In March of 2009, Camp worked on building the prototype for UberCab (as it was called at the time).
In January 2010, Kalanick tweeted that he was looking for “entrepreneurial product mgr/biz-dev killer 4 a location based service.. pre-launch, BIG equity, big peeps involved–ANY TIPS??”
Ryan Graves responded to the tweet with his email address. Graves was a business development intern at Foursquare and had previously worked at General Electric Healthcare. He was brought on as general manager.
At the time, “Kalanick and Camp both wanted Uber to exist, but neither of them wanted to run it,” Shontell writes.
Kalanick’s role was Uber’s chief incubator. “My job was to temporarily run the company, get the product to prototype, find a general manager to run the operation full-time and generally see Uber through its San Francisco launch,” Kalanick wrote on Uber’s site. “We [Garret and Kalanick] both thought the business was going to be pretty low-tech, mostly operational – Little did we know ;)”
Ryan Graves was made CEO soon after Uber’s official launch in San Francisco on May 31, 2010.
Although Uber has raised more than $11 billion today, funding efforts weren’t instantly successful. Many investors were skeptical of the young chief executive and concerned that the model could not work outside of major cities. (Here’s a confession from a venture capitalist who passed on Uber’s seed round.)
By July 2010, Uber raised $1.25 million seed round led by First Round Capital.
In October 2010, UberCab received a cease-and-desist order from the San Francisco Metro Transit Authority & the Public Utilities Commission of California. Government interference was another investor concern.
At the time, TechCrunch asked “Did UberCab just crash and burn?”
The same post on TechCrunch also notes that Uber’s logo appears to “be in metamorphosis.”

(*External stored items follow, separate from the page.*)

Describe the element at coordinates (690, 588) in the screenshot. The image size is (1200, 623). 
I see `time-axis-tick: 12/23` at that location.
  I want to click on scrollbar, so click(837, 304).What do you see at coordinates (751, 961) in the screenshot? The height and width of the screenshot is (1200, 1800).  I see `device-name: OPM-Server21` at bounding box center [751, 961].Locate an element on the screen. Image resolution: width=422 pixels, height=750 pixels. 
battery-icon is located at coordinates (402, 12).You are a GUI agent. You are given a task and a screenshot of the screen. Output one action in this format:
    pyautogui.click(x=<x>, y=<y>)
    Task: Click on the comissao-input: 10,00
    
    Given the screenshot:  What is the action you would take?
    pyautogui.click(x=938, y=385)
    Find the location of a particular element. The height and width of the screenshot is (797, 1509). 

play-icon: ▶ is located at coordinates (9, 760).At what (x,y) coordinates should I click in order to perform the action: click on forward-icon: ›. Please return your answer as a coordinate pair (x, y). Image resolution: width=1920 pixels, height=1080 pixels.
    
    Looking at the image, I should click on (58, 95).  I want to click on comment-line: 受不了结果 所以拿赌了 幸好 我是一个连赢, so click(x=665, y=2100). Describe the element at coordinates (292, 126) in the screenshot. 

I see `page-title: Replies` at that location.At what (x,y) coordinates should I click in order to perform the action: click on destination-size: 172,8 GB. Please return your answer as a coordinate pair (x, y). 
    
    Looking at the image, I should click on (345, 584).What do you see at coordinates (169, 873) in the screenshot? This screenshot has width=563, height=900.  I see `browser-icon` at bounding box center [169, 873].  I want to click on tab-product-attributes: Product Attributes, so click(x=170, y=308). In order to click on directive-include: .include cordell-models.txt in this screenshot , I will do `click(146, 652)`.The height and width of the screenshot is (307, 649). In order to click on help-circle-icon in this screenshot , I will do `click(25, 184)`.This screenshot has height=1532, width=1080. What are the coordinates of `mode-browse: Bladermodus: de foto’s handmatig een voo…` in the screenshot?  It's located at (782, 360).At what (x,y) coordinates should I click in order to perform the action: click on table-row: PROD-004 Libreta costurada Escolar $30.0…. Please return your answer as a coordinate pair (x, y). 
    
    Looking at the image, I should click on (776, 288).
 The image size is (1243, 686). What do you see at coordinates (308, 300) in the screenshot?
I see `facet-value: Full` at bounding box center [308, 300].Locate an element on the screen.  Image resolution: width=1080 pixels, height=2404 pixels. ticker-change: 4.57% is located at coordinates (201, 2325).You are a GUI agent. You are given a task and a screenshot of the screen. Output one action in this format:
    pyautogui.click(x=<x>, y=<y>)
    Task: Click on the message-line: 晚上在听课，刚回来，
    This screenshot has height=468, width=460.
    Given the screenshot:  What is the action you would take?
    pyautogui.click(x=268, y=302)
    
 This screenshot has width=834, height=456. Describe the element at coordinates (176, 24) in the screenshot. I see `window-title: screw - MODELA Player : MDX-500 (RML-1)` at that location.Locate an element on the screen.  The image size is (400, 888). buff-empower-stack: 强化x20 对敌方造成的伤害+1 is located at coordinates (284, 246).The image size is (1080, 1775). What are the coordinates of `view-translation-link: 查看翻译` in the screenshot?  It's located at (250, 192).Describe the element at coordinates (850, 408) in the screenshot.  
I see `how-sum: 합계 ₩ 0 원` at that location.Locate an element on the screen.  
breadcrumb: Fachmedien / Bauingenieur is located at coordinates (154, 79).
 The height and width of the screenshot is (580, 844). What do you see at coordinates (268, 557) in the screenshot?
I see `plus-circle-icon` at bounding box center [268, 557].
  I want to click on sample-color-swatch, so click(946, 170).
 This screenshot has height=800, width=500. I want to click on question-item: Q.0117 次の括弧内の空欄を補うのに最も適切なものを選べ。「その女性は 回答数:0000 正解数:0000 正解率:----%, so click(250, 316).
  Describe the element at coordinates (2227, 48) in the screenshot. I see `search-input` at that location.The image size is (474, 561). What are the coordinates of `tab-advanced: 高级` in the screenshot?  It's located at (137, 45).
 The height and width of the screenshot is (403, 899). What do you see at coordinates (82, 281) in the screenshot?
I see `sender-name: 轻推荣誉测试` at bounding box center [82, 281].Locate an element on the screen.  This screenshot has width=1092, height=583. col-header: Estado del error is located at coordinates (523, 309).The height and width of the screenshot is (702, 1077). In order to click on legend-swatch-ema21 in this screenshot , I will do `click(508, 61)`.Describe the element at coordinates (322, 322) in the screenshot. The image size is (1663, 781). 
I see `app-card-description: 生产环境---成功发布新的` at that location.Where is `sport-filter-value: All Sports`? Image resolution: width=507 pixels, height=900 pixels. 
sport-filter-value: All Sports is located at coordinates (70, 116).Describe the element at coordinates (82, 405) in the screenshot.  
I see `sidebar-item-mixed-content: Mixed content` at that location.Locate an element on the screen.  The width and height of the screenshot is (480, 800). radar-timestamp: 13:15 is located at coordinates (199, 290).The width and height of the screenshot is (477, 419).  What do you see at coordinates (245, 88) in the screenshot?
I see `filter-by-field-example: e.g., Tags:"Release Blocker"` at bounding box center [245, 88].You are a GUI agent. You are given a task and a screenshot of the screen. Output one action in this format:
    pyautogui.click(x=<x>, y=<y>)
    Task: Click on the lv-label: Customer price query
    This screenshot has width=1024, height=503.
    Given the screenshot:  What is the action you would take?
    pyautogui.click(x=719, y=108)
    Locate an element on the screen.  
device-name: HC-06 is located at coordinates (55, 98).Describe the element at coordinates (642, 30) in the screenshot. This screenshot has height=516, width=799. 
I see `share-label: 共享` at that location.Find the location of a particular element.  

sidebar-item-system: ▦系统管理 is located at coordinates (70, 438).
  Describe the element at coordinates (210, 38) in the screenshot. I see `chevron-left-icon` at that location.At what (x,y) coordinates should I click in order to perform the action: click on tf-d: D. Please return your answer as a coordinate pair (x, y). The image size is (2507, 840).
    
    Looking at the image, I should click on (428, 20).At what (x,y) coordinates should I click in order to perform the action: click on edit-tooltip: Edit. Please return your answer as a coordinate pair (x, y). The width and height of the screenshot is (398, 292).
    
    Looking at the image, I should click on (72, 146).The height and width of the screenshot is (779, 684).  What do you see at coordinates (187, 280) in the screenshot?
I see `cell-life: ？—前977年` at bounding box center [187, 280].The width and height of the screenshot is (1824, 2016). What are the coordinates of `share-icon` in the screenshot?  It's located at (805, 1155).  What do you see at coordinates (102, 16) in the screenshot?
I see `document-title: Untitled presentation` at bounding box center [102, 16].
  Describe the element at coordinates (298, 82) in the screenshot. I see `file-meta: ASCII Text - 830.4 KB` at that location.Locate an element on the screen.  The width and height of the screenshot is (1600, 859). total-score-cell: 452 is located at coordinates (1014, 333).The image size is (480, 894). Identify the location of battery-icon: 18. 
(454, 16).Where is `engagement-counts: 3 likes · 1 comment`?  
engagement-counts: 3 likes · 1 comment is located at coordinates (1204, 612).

Kalanick revealed a new logo and explained why they ditched the “cab” in a blog post a year later: “We got a nastygram (aka, a Cease and Desist) from the city of San Francisco saying amongst other things, that our name UberCab means we are marketing ourselves as a cab company.” Uber considers itself a technology company.
(Of course, this wasn’t the last logo change or run-in with a government agency.)
Despite the cease and desist, Uber continued operations and quickly gained widespread adoption.
On December 22, 2010, in a joint post, Graves and Kalanick announced that Kalanick would become CEO.
Graves said of his demotion, “I’m super pumped about how well rounded the team has become with Travis on board full time.” Kalanick said, “I’m frickin’ pumped to be on board full-time with Uber!”
Graves later revealed that this sort of transition “definitely requires a little bit of an ego/gut check. When you spend a year investing yourself in a project, you feel pretty strongly about how it should be run or which direction it should be taken in.”
Kalanick has remained on as the CEO of Uber since. Graves became general manager and VP of business operations and is currently SVP of global operations. Garrett is currently chairman of Uber.
On that same day in December 2010, Kalanick, penned a post that tells Uber’s origin story. He included that fateful tech conference (it was apparently snowing), praised Graves, mentioned that Uber had done a test run in New York (full service in that city would launch in May 2011), and ended with “the rest is history :)”.